Le secteur public a donc licencié massivement des salariés, pour la plupart non reclassables dans cette économie de travail à la tâche et de sous-traitance, qui ne connaît aucune sécurité de l’emploi. Il en découle que les salaires dans le secteur de l’entretien des routes sont à la baisse, y compris ceux des cadres techniques. La paupérisation s’accroît.

La privatisation et la création des PME s’intègrent au plan de contrôle des secteurs économiques rentables des pays du Sud. L’entretien du réseau routier, pour autant qu’il reste un secteur pas assez profitable, demeurera entre les mains de la mafia gouvernementale des travaux publics. Il permettra de distribuer des prébendes, tout en créant la fiction d’une concurrence. Avant tout, cela aboutit à diminuer les salaires et la qualité des prestations, ce qui permet de dégager les marges nécessaires au "fonctionnement du système".

Les grosses entreprises internationales de travaux publics sont toujours présentes. Au cas où le segment de l’entretien prend plus d’importance et devient plus rentable, elles s’en occuperont. On trouvera alors facilement des excuses (qualité à maintenir, fiabilité, etc.) pour opérer la redistribution. L’argumentaire des experts de la BM est déjà prêt.

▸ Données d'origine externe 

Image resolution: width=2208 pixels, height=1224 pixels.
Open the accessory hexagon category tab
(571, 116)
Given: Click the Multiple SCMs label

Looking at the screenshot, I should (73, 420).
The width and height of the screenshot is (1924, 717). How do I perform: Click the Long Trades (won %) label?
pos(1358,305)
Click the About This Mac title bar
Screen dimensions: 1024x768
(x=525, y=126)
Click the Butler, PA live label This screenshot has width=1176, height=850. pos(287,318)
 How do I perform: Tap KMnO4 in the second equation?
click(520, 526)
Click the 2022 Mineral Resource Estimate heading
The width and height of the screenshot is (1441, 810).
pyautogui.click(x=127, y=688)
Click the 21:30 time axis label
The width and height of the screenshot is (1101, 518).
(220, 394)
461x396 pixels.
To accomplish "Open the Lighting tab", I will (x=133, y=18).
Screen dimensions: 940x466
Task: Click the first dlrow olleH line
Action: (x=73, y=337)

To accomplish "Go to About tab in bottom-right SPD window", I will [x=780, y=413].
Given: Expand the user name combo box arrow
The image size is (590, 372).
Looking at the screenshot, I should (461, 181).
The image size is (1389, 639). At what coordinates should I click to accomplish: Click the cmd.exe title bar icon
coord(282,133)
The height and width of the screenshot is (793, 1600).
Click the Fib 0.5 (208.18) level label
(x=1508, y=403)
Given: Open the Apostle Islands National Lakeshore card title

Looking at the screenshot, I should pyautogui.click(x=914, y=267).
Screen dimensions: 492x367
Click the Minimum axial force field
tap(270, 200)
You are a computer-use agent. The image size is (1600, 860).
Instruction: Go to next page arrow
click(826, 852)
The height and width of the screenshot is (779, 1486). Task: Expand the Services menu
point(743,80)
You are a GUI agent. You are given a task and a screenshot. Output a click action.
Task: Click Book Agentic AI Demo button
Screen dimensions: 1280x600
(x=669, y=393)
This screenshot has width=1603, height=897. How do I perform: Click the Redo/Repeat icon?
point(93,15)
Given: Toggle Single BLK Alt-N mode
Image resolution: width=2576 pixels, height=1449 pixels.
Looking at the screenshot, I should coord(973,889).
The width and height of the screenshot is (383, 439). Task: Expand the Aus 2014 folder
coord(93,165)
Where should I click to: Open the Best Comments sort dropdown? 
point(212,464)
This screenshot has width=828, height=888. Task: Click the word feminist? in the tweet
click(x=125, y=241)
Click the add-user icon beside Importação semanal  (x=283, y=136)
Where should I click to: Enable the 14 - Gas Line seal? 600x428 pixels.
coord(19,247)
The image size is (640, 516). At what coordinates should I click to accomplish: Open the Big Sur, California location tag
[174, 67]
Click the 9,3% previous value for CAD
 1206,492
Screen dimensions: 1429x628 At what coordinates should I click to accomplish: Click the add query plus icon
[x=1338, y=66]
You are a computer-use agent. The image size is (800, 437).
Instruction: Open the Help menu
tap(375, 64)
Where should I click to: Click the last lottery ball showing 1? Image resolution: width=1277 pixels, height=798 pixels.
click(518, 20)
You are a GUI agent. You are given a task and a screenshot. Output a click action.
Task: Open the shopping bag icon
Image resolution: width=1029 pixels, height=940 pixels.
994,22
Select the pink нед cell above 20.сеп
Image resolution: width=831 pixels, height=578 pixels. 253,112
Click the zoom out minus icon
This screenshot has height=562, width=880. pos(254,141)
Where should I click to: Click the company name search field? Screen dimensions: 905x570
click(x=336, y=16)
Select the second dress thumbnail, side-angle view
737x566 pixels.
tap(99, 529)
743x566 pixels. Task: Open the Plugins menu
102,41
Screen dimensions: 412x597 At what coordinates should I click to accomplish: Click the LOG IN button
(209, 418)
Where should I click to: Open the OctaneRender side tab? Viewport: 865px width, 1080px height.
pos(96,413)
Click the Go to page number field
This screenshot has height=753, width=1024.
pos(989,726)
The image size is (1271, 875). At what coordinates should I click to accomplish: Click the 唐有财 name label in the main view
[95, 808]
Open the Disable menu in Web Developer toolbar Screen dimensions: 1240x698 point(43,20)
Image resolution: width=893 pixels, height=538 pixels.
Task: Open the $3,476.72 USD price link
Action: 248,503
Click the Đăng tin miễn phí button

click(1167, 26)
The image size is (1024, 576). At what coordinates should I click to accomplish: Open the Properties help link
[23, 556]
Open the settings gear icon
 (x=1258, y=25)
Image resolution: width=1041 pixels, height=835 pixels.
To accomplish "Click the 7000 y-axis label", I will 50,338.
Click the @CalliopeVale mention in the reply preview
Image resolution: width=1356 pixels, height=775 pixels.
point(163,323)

La liste des gagnants de ce "nouveau projet de développement" est aisée à établir: 1° la hiérarchie des travaux publics qui a réussi à tout contrôler, de la maîtrise d’œuvre à l’exécution; 2° la clique dirigeante que la privatisation d’autres secteurs de l’économie a privée de certains revenus; 3° cela permet à des fractions de la nouvelle génération de participer au partage du butin, sans remettre en cause la part des "élites nationales" qui avaient connu quelques frayeurs au cours du début des années 1990 de "contestation". (P. T.)